_PASSAGE SHOWN_
----------

In the multiple color image forming apparatus 100 having the configuration described above, an image holding member 101 a rotates in an arrow C direction, the surface thereof is charged by a charging device 102 a, and then an electrostatic latent image for a first color is formed by the exposure device 114 a of laser light or the like. By the developing device 103 a accommodating toner corresponding to the color, the formed electrostatic latent image is developed (visualized) with toner to form a toner image. In addition, toner (for example, yellow, magenta, cyan, and black) corresponding to electrostatic latent images for the respective colors is accommodated in the developing devices 103 a and 103 d.
When the toner image formed on the image holding member 101 a passes through the primary transfer portion, the toner image is electrostatically transferred to the intermediate transfer belt 107 by the primary transfer roll 105 a (primary transfer). Thereafter, toner images for second, third, and fourth colors are primarily transferred to the intermediate transfer belt 107 that holds the toner image for the first color by the primary transfer rolls 105 b to 105 d in a sequentially superimposed manner.
The multiple toner images formed on the intermediate transfer belt 107 are collectively and electrostatically transferred to the recording medium 115 when passing through the secondary transfer portion. The recording medium 115 to which the toner images transferred is conveyed to the fixing device 110, is subjected to a fixing process by at least one of heating and pressing, and is discharged to the outside of the apparatus.
In the image holding members 101 a to 101 d after the primary transfer, residual toner is removed by the image holding member cleaning devices 104 a to 104 d. Meanwhile, in the intermediate transfer belt 107 after the secondary transfer, residual toner is removed by the intermediate transfer belt cleaning devices 112 and 113, and the intermediate transfer belt 107 prepares for the next image forming process.

----------

_TASKS FOR THIS EXERCISE_
1) From the passage on the image forming apparatus, reproduce the text starting at "In the image" and ending at "image forming process.".
2) According to the passage on the image forming apparatus, what removes residual toner from the intermediate transfer belt after the secondary transfer?
3) Write the next part of the passage on the image forming apparatus, picking up after its final sentence.

_DATA SHOWN_
----------

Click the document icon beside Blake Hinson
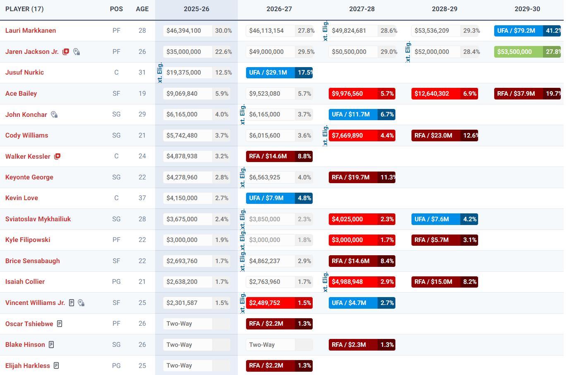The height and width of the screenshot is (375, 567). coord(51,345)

----------

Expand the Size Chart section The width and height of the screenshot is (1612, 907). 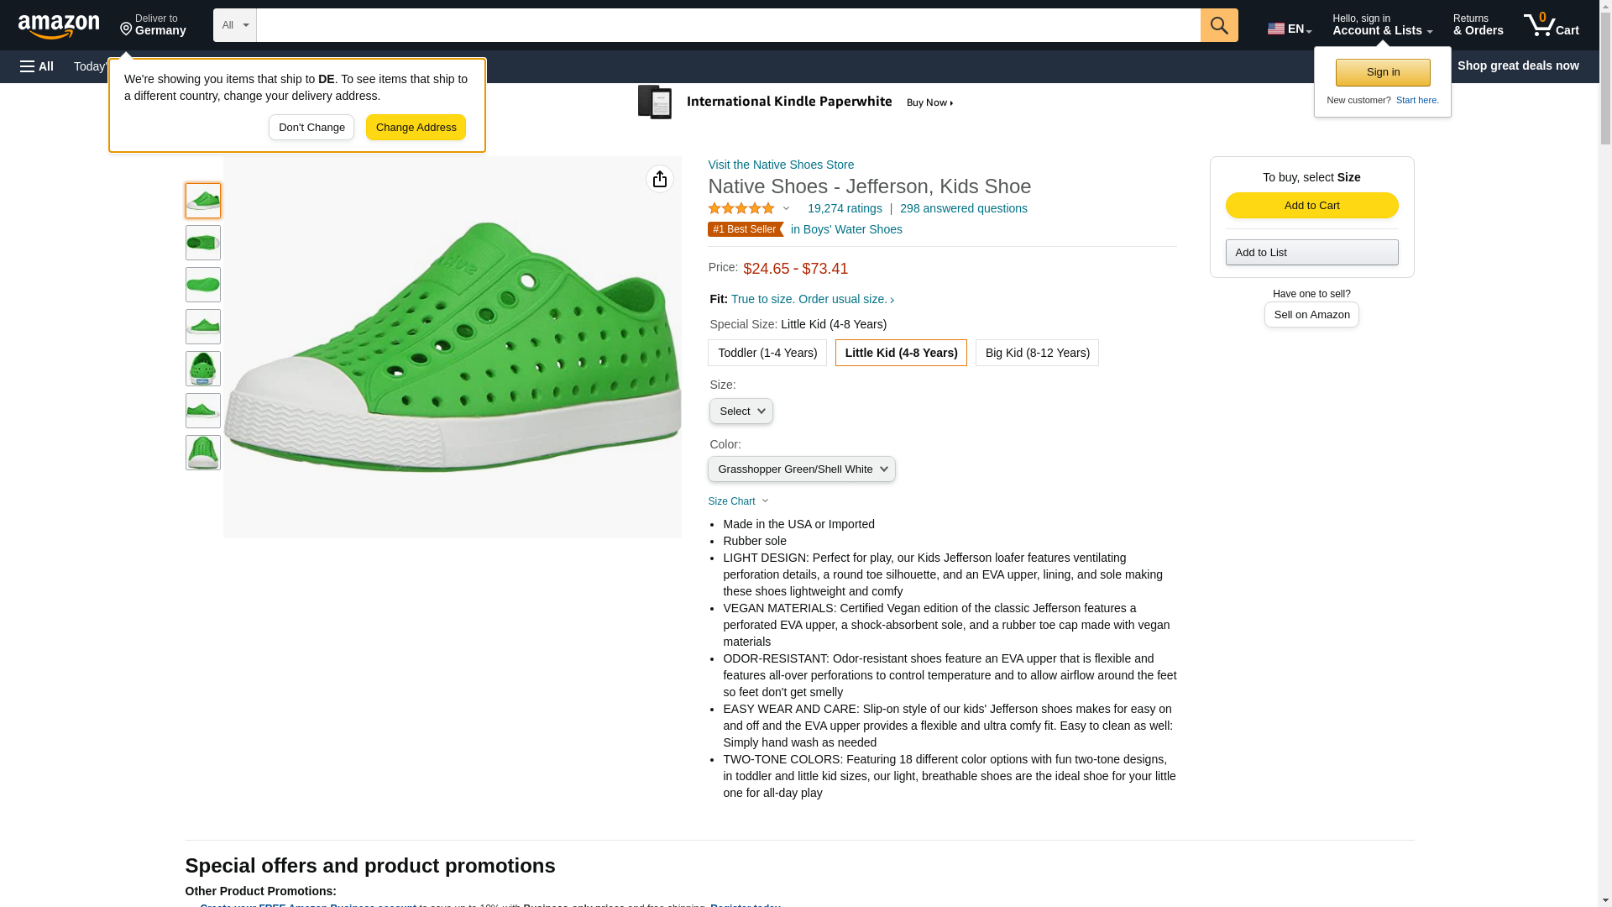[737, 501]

----------

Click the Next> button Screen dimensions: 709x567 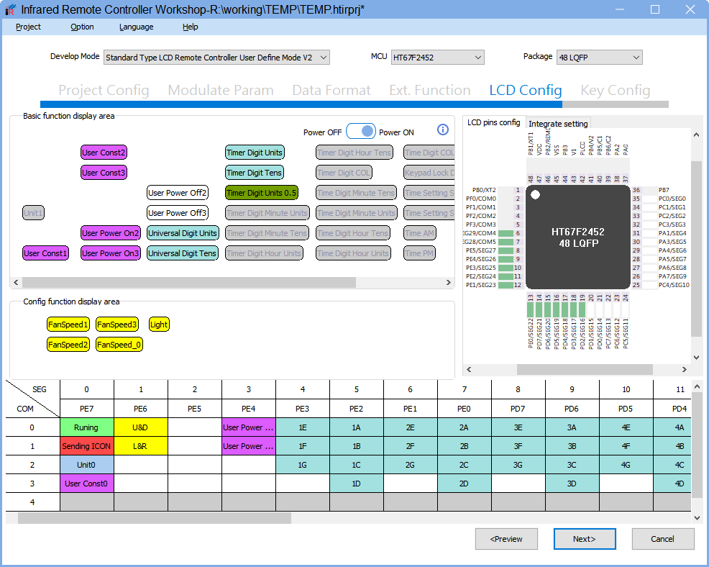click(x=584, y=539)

----------

_ANSWERS TO THE EXERCISE_
1)
In the image holding members 101 a to 101 d after the primary transfer, residual toner is removed by the image holding member cleaning devices 104 a to 104 d. Meanwhile, in the intermediate transfer belt 107 after the secondary transfer, residual toner is removed by the intermediate transfer belt cleaning devices 112 and 113, and the intermediate transfer belt 107 prepares for the next image forming process.

2) The intermediate transfer belt cleaning devices 112 and 113.

3)
Image Holding Member
A well-known electrophotographic photoreceptor is widely used as the image holding members 101 a to 101 d. As the electrophotographic photoreceptor, an inorganic photoreceptor in which the photosensitive layer is configured with an inorganic material, or an organic photoreceptor in which the photosensitive layer is configured with an organic material is used. With respect to the organic photoreceptor, a function separation-type organic photoreceptor obtained by stacking a charge generating layer that generates electric charges by exposure and an electric charge transporting layer that transports the electric charges, or a single layer-type organic photoreceptor that accomplishes a function of generating electric charges and a function of transporting electric charges is preferably used. Also, with respect to the inorganic photoreceptor, a photoreceptor in which a photosensitive layer is configured with amorphous silicon is appropriately used.
In addition, the formation of the image holding member is not particularly limited. For example, well-known shapes such as a cylindrical drum shape, a sheet shape, and a plate shape are employed.
Charging Device
The charging devices 102 a to 102 d are not particularly limited. For example, well-known chargers such as contact type chargers using conductive (here, the term “conductive” in a charging device means that, for example, volume resistivity is less than 10⁷Ω·cm) or semiconductive (here, the “semiconductive” in a charging device means that, for example, volume resistivity is 10⁷to 10¹³Ωom) rolls, brushes, films, or rubber blades, scorotron chargers that use corona discharges, or corotron chargers are widely applied. Among these, the contact-type charger is preferable.
The charging devices 102 a to 102 d generally apply direct currents to the image holding members 101 a to 101 d, but may further apply alternate currents in an superimposed manner.
Exposure Device
The exposure devices 114 a to 114 d are not particularly limited. However, for example, as the exposure devices 114 a to 114 d, well-known exposure devices such as an optical device that may expose according to an image data on the surfaces of the image holding members 101 a to 101 d with light from a light source such as semiconductor laser light, light emitting diode (LED) light, or liquid crystal shutter or with light transmitted from the light sources via a polygon mirror are widely applied.
Developing Device
The developing devices 103 a and 103 d are selected according to the purpose. For example, a well -known developing device that develops a single component developer or a two component developer by using a brush, a roll, or the like on a contact or contactless manner may be used.
Primary Transfer Roll
The primary transfer rolls 105 a to 105 d may have a single layer structure or a multiple layer structure. For example, in the case of the single layer structure, the primary transfer rolls 105 a to 105 d are configured with rolls in which proper quantities of conductive particles such as carbon black are blended with foamed or non-foamed silicone rubber, urethane rubber, or EPDM.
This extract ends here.